The charity said: “For some of us, the news may bring up feelings of personal grief and loss.
“Some may feel that this adds more uncertainty to an already unsettling time for the nation.
“However you’re feeling, it’s OK.”
The sad news of the death of Her Majesty the Queen will affect us all in different ways. You might be feeling grief, or it might bring up old feelings of grief. If you're struggling, we're here for you.
📞 0300 123 3393
— Mind (@MindCharity) September 9, 2022
It added: “You may be experiencing difficult feelings that you might not fully understand.
“Even when we don’t know someone personally, we can still have feelings of grief for their loss.
“We may have felt connected to them, or their death may bring up feelings of uncertainty and change.
“It can also remind us of our own mortality or previous experiences of loss.”
The charity has a range of information on its website at https://www.mind.org.uk/.
It also has a confidential information and support line, Mind Infoline, available on 0300 123 3393 (lines open 9am-6pm, Monday-Friday).
Mind resources on coping with feelings of anxiety can be found here: https://www.mind.org.uk/anxiety.
Cruse Bereavement Support has also issued advice, with its helpline offering extended hours over the period of national mourning.
It said people may be grieving the Queen because they feel like they knew her, she is someone they truly admired, or because the world now feels changed.
Her death may also have reminded them of their own losses.
Many of you have been sharing happy stories and memories of The Queen. Sharing in this way can help us feel connected and keep memories of loved ones alive. Here are some ways to remember 👇https://t.co/42lTsseo7H pic.twitter.com/YKtGXOcaa4
— Cruse Bereavement Support (@CruseSupport) September 12, 2022
The charity said: “It can sometimes feel surprising to grieve someone we didn’t know personally.
“It can even feel like we don’t have the right to be so upset.
“But there are many reasons why you and many millions of others might be affected.
“We’re here to help you make sense of how you’re feeling.”
It advises people to allow themselves to grieve, talk to someone, share feelings with others or sign a book of condolence, find personal ways to remember the Queen, and to take a break from the news if it is making them feel sad or anxious.
Cruse Bereavement Support can be accessed at www.cruse.org.uk/grief-for-her-majesty-the-queen. Its helpline is available on 0808 808 1677.

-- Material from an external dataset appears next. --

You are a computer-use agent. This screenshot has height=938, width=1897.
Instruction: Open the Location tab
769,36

It comes as Action for Children issued advice on how to talk to children about grief and change.
Ruth Duckworth, a parenting coach from its Parent Talk service, said news of the Queen’s death may be causing “difficult emotions” for some children.

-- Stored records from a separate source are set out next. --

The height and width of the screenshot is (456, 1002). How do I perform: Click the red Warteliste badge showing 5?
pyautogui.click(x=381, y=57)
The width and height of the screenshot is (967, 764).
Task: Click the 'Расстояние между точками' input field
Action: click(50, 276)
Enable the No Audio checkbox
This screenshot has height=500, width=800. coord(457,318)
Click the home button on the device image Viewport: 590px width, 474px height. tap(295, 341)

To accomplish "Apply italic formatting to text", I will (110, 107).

She said: “They might find that it brings up memories of their own loved ones who have died. Talking about things like death and illness can be challenging.

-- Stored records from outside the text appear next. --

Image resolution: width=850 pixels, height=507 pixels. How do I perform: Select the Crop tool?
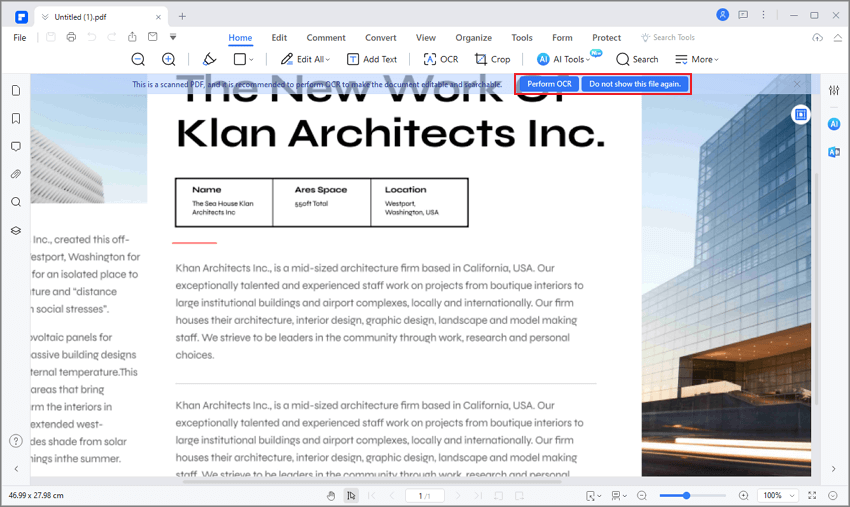pyautogui.click(x=492, y=59)
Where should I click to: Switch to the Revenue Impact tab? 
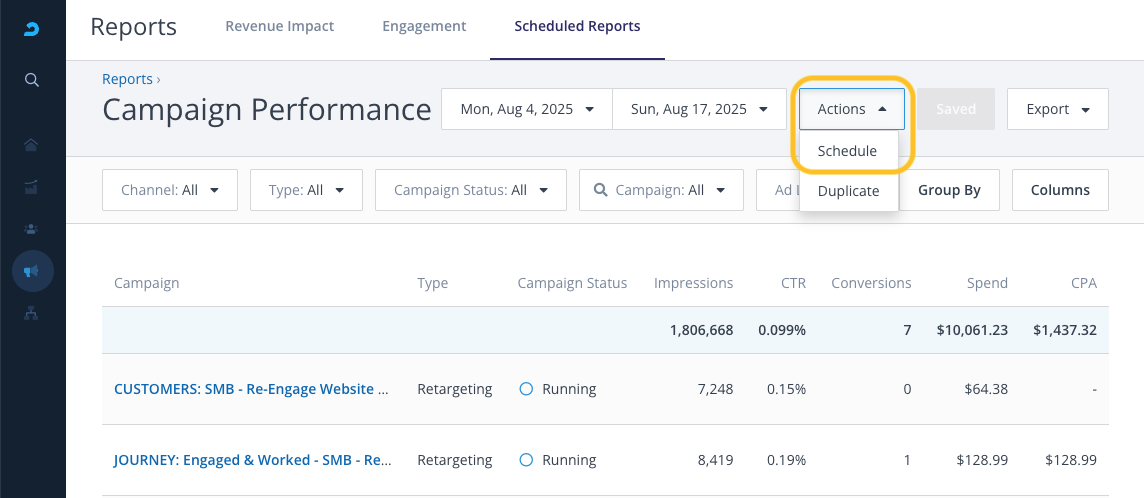(x=279, y=26)
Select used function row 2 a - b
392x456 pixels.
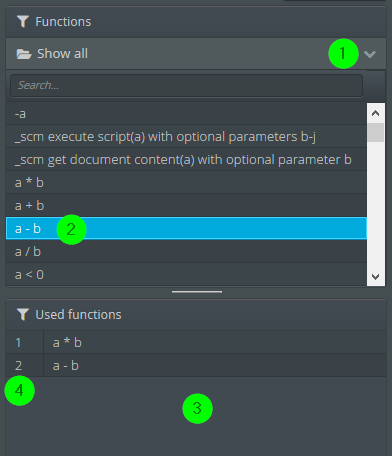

“There are a number of ways you can help your child to feel supported and understood during this time.
“These include using child-friendly explanations, limiting the amount of time spent watching the news and keeping your family routines as much as possible, as well as taking time to highlight all the positive things the Queen achieved.”
The charity’s one-to-one online chat service, which connects parents directly with a parenting coach, is available at www.parent-talk.org.uk.